Her sister, Taja, 9, was also there.
“I like doing engineering and building things because you can get really creative with it,” she said. “It was also fun launching them because you got to see it go way up in the air.”
The Ellerbe sisters, along with many students from Franklin, Isle of Wight County, Southampton County and Suffolk, were at King’s Fork Middle School in Suffolk participating in the Tidewater Governor’s School, which serves are students grades 4-7 in science and technology. Liz Petry, the Tidewater region’s director, said students learned concepts related to flight all week in building the rockets, but they also learned other things.
“They had to be persistent and follow directions, as the kit was fairly complex,” she said. “They also had to be firm, and not give up. Sometimes the rocket did not work, and you had to figure out why and get that fixed.”
They also had to work in teams and on a deadline.
“Children are not always used to working on deadlines,” Petry said. “But they had to be done by Thursday morning, and this week included a field trip where they were not able to work.”
While Ellerbe was confident when she stepped up to launch her rocket, some others were a little nervous, including Dorothy Conner, 12, of Franklin. She was particularly nervous because her classmates had put the pressure on to make sure that the parachute deployed properly, and many had gone wrong that day.
“I was a little scared because I did not know if it would work,” she said about her rocket, which she had named Discovery after the space shuttle. “I was very excited to see it launch. And I was super glad that my parachute worked and it made my rocket come down safely.”
While Conner enjoyed launching it, putting it together was actually the most fun part.
“I liked putting it together and learning what each part does and why it is important,” she said. “Getting to paint it was also cool. We came outside with our rockets and there were just a bunch of cans of spray paint. It was fun.”
MacKenzie Griffith, 11, was also nervous — nervous that her rocket would not launch.
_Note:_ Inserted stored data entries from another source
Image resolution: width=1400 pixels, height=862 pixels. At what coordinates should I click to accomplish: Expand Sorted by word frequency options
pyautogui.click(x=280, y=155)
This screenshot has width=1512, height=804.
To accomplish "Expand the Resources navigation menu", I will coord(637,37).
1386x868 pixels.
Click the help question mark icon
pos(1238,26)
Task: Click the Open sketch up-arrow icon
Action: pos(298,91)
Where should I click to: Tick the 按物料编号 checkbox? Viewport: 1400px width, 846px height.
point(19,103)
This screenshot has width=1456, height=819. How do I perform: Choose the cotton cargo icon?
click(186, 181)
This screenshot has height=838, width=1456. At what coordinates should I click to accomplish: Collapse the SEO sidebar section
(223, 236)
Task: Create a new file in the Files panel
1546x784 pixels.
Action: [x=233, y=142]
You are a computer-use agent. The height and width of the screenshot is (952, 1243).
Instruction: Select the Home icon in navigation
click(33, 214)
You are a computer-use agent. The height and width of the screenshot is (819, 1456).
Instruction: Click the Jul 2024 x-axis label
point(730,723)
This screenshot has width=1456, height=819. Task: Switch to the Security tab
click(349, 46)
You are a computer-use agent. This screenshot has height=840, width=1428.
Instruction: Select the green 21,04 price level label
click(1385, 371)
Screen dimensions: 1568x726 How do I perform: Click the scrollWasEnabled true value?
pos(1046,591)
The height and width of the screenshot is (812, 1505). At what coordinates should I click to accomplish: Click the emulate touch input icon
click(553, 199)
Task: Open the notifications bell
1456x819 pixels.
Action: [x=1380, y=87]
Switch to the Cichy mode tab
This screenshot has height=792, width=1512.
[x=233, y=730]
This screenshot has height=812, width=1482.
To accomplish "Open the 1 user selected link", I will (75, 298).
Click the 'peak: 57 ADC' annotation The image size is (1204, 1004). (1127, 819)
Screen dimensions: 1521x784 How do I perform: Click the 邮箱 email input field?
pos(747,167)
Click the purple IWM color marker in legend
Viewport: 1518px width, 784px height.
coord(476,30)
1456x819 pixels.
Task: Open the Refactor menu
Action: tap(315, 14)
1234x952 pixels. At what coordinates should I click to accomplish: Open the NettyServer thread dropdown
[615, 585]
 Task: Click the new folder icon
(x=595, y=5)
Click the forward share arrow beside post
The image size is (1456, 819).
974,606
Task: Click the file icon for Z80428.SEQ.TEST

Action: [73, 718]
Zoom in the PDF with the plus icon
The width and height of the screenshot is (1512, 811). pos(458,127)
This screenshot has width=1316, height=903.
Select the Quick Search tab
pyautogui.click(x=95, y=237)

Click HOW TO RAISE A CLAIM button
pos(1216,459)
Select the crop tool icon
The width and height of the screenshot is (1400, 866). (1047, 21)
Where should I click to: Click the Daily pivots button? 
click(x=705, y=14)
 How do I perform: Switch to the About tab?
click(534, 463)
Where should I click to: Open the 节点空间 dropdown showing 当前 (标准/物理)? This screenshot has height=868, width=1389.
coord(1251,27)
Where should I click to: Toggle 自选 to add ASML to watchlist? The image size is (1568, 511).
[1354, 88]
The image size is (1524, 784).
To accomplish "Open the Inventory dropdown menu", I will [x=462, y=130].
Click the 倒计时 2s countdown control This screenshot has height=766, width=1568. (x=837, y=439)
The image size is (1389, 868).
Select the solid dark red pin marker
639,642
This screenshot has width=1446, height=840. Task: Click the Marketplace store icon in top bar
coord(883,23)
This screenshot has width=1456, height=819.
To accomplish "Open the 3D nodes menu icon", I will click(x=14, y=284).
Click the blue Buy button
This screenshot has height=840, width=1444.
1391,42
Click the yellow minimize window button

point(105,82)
And she got up there, pressed the button, and it stayed on the launching pad.
“My rocket was a dud,” the Windsor Middle School girl said with a laugh. “My engine was messed up — it would not fire with the igniter.”
So she took it back to the drawing board, and they fitted her rocket with a new ‘engine’ and tried again. Then she set it back up. Five, four, three, two, one were called out and she pressed the button.
“I was kind of scared again, but it worked out,” Griffith said. “I liked it a lot. Shooting rockets, high explosives, was very cool.”
Southampton Middle School’s Jacob Rhodes, 11, was also nervous about the parachute.
“I was nervous that the parachute would not come out because I wasn’t sure if I did it right,” he said. “It did come out but it didn’t stay together because I forgot to glue it in.”
But it turned out that Rhodes liked his way better.
“I painted it a bunch of different colors, so when it came spiraling down, it looked really cool,” he said.
Ten-year-old Miller Zurfluh’s rocket, which he painted red, white and blue and named America, also didn’t go completely according to plan.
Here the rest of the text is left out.